O dia de hoje vai começar a definir o futuro da seleção brasileira no ataque ao Mundial de 2026. Ou pelo menos o próximo futuro, que os últimos tempos têm sido marcados por vários futuros em sucessão vertiginosa. Os 4-1 encaixados da Argentina no Monumental de Buenos Aires e, mais ainda, o baile mandado que foi o jogo, com superioridade alvi-celeste em todos os parâmetros e erros idiotas em pelo menos dois dos golos sofridos, tornaram insustentável a situação do selecionador, Dorival Júnior, porque provavelmente aguentá-lo também tornaria insustentável a situação do recentemente reeleito presidente da CBF, Ednaldo Rodrigues. Os dois vão aparentemente encontrar-se esta tarde e está previsto que as conclusões da reunião sejam partilhadas amanhã com o resto da direção da Confederação, sendo divulgadas depois. E perigoso será que de repente se entenda que a culpa morre com o líder da comissão técnica. Ele é culpado, sim, nomeadamente de em ano e meio não ter conseguido fazer uma equipa e de mostrar um atraso estratégico evidente em cada partida face a adversários mais evoluídos, mas a bagunça vem de cima. E estende-se à base.
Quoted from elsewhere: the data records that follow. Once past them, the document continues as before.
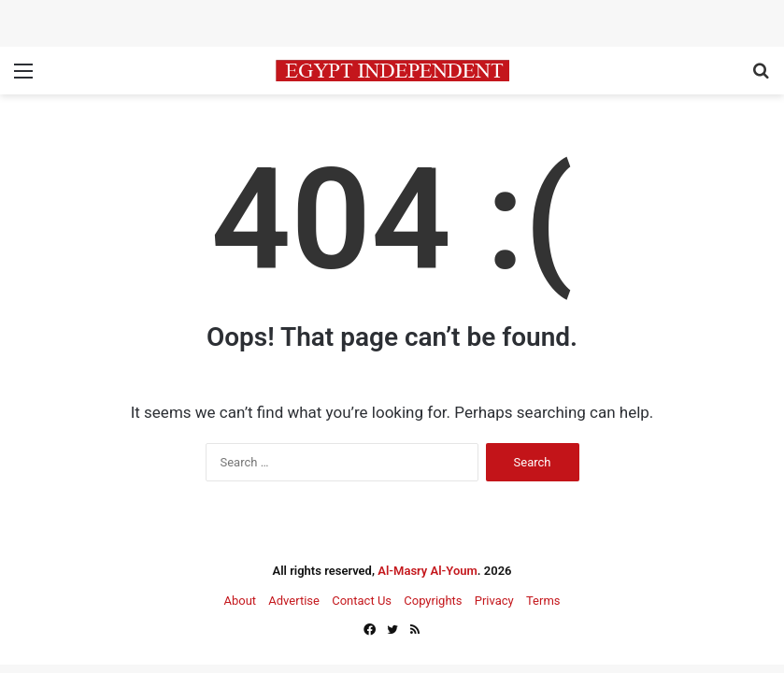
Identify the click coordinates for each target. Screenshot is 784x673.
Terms (543, 600)
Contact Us (362, 600)
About (239, 600)
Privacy (494, 600)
Dorival chegou à seleção em Janeiro do ano passado para substituir Fernando Diniz, que por sua vez tinha ocupado o lugar em Setembro de 2023. Diniz pegara na equipa para o arranque da fase de qualificação do Mundial em substituição de Ramon Menezes, que viera assegurar o interinato entre a saída de Tite, após a eliminação do Mundial do Qatar, em Dezembro de 2022, e a chegada do treinador estrela que aí vinha e que Ednaldo queria que fosse Carlo Ancelotti. Agora, quando se percebe que Dorival não tem a competência para fazer do Brasil um candidato à conquista da Copa, já se fala em nova promoção temporária do responsável dos sub20 para se voltar a lançar o canto da sereia a um treinador renomado. O problema é que tanto Carlo Ancelotti (Real Madrid) como os outros nomes falados, que são Felipe Luís (Flamengo), Abel Ferreira (Palmeiras) e até Jorge Jesus (Al Hilal) têm o ponto alto dos próximos meses marcado para o Mundial de clubes, em meados de Junho. E, antes disso, logo no início do mês, a 4 e 7, o Brasil terá a deslocação a Quito, onde defrontará o Equador, e a receção ao Paraguai, para somar os pontos que lhe faltam e garantir desde logo a presença na fase final do Mundial de 2026.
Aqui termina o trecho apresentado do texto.